TASK BRIEF
Copy every line below where the string "Expand" is found.
[Opening DATA FOR THIS TASK section]
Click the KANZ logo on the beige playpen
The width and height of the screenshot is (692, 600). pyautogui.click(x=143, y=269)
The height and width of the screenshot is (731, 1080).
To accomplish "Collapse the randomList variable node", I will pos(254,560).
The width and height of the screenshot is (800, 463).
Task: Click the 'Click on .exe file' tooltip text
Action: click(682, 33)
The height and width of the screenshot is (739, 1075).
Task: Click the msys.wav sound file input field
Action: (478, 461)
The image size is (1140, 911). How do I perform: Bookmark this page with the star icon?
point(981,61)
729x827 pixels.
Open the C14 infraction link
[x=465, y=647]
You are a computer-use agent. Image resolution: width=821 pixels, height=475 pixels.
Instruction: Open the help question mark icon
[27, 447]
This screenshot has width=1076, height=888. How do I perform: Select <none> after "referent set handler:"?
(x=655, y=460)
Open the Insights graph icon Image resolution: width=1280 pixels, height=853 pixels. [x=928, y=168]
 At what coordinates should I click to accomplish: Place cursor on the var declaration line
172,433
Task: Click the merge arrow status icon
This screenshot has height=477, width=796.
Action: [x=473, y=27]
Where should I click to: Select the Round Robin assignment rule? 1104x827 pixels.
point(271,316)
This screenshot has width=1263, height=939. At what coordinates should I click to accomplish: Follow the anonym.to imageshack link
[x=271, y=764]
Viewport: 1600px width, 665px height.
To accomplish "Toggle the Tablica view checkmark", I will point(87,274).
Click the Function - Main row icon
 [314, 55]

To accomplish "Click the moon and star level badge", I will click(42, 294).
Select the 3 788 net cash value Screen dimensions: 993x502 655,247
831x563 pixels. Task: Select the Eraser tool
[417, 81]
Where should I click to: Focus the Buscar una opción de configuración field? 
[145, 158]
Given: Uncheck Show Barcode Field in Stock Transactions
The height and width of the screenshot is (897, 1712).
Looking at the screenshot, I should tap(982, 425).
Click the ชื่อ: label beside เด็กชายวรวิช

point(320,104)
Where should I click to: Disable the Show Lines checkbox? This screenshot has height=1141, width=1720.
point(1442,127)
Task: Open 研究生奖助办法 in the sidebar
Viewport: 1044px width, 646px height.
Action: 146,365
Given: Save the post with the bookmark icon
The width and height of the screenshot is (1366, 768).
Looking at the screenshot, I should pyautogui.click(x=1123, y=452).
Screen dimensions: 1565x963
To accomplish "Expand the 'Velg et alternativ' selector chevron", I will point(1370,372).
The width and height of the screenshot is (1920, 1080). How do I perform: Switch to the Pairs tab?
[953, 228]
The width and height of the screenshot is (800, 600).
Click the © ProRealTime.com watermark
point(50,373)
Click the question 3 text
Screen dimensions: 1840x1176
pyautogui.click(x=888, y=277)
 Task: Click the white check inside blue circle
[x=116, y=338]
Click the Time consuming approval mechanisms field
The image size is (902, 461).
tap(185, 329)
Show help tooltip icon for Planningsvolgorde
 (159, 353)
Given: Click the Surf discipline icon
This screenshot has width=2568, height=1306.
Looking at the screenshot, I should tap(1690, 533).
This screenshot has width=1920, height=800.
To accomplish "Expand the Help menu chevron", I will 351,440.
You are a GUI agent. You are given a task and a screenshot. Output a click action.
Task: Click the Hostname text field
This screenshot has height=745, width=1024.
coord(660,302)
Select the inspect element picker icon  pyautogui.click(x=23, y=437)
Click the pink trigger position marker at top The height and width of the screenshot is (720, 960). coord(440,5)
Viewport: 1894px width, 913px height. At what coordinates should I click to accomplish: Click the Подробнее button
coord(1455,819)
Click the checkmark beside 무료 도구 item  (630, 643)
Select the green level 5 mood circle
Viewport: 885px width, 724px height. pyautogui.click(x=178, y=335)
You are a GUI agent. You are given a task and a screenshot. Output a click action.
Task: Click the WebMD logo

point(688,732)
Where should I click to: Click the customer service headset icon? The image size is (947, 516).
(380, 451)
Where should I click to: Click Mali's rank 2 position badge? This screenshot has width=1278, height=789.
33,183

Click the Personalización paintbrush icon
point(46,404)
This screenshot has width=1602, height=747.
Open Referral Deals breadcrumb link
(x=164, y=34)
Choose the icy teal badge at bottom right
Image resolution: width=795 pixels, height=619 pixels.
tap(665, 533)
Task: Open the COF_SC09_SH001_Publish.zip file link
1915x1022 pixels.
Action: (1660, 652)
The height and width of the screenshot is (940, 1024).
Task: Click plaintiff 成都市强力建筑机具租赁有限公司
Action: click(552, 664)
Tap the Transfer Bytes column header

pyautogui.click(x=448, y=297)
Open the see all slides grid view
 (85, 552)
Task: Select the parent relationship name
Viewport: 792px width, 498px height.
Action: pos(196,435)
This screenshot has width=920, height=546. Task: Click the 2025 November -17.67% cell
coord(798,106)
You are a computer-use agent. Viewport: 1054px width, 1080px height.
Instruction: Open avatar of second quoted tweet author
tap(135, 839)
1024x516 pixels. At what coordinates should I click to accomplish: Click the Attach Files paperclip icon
[Closing DATA FOR THIS TASK section]
SOLUTION TO THIS EXERCISE
To accomplish "Expand the 'Velg et alternativ' selector chevron", I will point(1370,372).
To accomplish "Expand the Help menu chevron", I will 351,440.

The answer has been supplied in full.